**Objective**
How many lines in the data below contain the word "Looking"? Reply with the number alone.

☆ ☆ ☆ ☆

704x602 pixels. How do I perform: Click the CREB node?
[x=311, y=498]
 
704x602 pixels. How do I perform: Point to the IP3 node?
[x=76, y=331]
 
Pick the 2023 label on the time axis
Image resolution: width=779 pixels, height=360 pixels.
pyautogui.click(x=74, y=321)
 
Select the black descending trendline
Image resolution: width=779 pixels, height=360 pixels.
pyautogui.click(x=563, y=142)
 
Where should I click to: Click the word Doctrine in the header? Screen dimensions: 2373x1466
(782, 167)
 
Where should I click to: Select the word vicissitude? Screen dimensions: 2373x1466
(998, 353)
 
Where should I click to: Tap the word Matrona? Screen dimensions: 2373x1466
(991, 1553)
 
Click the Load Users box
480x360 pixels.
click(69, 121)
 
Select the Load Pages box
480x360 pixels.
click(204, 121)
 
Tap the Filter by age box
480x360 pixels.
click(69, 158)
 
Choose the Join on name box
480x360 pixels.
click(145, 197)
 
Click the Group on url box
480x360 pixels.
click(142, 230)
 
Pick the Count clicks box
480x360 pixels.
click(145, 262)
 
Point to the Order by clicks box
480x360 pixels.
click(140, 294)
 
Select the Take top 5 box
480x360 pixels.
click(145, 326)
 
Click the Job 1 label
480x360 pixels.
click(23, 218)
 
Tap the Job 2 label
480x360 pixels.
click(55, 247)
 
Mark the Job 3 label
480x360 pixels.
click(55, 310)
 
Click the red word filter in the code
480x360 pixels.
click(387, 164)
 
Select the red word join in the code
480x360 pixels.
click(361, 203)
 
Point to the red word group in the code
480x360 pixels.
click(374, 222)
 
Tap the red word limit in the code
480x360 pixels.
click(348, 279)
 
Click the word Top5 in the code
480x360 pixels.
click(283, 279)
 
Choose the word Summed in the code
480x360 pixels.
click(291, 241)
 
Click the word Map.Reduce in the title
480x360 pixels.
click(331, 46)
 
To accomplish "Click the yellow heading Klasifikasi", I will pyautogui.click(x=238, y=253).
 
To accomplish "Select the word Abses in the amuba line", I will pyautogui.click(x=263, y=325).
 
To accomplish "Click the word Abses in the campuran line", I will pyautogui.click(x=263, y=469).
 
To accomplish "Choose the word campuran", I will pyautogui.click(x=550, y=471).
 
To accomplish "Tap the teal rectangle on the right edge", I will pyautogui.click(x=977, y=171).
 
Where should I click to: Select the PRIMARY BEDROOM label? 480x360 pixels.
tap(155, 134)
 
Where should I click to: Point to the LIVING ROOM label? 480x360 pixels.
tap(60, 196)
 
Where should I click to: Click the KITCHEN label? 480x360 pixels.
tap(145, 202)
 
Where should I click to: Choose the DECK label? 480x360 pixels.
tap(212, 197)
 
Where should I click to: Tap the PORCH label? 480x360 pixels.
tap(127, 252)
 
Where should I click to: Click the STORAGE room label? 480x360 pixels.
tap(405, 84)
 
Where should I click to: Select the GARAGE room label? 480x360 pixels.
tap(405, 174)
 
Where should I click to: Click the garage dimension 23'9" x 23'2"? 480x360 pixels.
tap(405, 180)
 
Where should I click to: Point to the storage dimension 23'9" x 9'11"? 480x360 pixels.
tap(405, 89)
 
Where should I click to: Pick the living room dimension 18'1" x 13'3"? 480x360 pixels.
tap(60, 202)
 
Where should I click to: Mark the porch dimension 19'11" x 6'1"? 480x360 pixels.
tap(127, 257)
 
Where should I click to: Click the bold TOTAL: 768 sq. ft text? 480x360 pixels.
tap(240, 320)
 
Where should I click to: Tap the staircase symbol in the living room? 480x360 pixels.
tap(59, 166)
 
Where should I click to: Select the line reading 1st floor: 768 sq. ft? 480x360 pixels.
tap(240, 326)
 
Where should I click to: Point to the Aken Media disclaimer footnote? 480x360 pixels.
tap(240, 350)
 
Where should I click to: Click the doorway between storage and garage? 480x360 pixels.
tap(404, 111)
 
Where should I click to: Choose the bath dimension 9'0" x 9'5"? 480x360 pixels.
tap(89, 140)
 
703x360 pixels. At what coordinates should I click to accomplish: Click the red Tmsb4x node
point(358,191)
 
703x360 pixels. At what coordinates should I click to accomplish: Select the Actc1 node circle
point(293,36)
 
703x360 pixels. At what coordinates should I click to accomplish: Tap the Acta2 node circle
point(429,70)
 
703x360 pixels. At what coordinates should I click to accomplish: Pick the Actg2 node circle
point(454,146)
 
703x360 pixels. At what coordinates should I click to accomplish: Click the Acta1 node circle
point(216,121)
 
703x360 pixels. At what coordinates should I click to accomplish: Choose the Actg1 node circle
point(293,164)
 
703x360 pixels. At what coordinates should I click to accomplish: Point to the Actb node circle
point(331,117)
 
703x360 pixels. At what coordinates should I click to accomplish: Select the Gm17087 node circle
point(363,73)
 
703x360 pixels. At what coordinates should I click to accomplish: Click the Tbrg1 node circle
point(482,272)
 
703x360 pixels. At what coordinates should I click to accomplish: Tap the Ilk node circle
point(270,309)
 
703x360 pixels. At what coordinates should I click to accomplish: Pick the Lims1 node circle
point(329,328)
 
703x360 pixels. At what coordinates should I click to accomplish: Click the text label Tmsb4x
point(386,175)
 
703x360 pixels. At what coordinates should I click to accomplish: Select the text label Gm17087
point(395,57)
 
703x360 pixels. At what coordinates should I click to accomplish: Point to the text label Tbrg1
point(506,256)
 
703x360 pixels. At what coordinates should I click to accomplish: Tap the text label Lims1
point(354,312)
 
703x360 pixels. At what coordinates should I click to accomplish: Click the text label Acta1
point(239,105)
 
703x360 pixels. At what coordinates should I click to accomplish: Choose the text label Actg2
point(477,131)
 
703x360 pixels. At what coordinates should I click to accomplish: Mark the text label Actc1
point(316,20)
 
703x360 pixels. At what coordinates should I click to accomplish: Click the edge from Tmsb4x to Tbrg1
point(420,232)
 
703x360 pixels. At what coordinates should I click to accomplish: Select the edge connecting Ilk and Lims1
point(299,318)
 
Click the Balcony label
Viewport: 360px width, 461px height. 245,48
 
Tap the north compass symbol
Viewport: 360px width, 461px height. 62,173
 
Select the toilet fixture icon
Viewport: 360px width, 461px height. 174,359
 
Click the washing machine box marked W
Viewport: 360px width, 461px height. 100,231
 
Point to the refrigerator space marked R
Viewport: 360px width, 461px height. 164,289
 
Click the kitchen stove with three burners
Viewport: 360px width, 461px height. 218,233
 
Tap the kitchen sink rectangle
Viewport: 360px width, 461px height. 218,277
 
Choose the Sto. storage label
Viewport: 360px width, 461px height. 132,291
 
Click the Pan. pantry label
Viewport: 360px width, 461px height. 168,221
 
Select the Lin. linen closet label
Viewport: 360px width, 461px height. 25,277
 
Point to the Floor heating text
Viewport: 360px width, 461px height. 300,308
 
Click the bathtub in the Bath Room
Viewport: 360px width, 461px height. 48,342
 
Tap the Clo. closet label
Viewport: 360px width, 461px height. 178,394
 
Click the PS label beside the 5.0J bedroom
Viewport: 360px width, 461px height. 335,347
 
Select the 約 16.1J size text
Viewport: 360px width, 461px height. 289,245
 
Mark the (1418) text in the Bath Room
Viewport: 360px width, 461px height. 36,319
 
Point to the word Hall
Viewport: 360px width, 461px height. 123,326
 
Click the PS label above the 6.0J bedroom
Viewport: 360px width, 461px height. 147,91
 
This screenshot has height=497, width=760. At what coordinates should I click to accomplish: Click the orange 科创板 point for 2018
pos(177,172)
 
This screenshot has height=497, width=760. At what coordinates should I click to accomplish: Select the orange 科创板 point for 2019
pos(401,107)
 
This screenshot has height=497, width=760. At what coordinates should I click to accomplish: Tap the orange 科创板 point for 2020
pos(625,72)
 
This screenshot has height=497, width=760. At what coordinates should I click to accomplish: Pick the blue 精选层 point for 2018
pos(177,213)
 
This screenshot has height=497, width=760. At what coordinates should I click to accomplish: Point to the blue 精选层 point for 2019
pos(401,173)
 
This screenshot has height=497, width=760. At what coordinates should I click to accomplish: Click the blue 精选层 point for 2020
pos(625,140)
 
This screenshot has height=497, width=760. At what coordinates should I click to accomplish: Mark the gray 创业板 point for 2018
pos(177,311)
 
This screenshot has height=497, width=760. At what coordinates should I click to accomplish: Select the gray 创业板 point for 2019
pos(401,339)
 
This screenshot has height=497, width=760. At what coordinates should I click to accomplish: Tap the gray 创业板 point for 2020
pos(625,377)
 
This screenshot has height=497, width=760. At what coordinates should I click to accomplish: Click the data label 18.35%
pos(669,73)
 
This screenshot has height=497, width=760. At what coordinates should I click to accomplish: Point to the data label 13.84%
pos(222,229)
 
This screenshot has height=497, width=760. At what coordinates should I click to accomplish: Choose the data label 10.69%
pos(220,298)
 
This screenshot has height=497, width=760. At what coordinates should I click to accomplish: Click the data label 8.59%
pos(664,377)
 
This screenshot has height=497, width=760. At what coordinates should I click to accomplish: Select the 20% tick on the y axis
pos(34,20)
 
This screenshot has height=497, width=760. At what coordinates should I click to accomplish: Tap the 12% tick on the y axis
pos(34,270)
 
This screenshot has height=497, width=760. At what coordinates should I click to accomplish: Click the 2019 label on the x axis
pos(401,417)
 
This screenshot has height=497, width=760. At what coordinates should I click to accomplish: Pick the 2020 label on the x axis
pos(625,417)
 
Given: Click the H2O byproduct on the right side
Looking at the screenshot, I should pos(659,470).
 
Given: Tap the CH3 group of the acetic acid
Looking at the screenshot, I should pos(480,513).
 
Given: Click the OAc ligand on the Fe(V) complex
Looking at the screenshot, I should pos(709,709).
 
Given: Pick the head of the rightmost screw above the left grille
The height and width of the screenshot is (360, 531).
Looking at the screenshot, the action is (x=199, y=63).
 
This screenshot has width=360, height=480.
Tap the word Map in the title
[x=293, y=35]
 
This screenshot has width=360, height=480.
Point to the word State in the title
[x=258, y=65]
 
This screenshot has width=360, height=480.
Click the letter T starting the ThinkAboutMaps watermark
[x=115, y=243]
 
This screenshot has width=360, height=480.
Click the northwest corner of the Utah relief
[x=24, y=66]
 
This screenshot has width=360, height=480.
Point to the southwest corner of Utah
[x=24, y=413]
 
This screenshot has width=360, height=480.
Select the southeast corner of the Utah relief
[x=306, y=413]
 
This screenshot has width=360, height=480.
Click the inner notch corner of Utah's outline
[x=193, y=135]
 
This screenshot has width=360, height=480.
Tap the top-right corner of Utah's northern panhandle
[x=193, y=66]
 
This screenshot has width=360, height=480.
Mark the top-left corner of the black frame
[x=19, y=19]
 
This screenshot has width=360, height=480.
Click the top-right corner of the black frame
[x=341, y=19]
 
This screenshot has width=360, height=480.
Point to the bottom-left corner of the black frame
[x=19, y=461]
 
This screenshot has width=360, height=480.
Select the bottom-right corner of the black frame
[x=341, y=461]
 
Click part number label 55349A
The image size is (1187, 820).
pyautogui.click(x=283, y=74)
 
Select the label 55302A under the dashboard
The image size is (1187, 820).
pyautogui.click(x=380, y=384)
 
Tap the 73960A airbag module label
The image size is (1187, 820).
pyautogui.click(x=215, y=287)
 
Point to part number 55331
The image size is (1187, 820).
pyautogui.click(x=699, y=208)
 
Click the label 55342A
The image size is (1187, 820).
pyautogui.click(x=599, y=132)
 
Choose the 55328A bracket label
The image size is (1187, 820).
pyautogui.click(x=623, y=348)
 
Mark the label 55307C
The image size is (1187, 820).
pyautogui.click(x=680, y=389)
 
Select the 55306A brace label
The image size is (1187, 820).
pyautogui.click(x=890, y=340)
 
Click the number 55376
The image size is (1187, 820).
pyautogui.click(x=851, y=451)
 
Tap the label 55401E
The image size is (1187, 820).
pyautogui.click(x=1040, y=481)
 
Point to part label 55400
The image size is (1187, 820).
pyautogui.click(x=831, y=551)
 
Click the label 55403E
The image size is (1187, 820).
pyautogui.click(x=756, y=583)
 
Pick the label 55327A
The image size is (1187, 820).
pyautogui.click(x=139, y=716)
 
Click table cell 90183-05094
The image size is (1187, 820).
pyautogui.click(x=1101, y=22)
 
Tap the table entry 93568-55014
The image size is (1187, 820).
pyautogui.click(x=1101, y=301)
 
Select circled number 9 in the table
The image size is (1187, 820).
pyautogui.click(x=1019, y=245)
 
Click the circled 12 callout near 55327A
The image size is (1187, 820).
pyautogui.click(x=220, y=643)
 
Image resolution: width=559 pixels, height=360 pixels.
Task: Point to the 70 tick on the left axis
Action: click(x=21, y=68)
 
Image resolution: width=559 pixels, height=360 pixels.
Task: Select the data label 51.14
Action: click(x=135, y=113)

☆ ☆ ☆ ☆

**Correct result**
4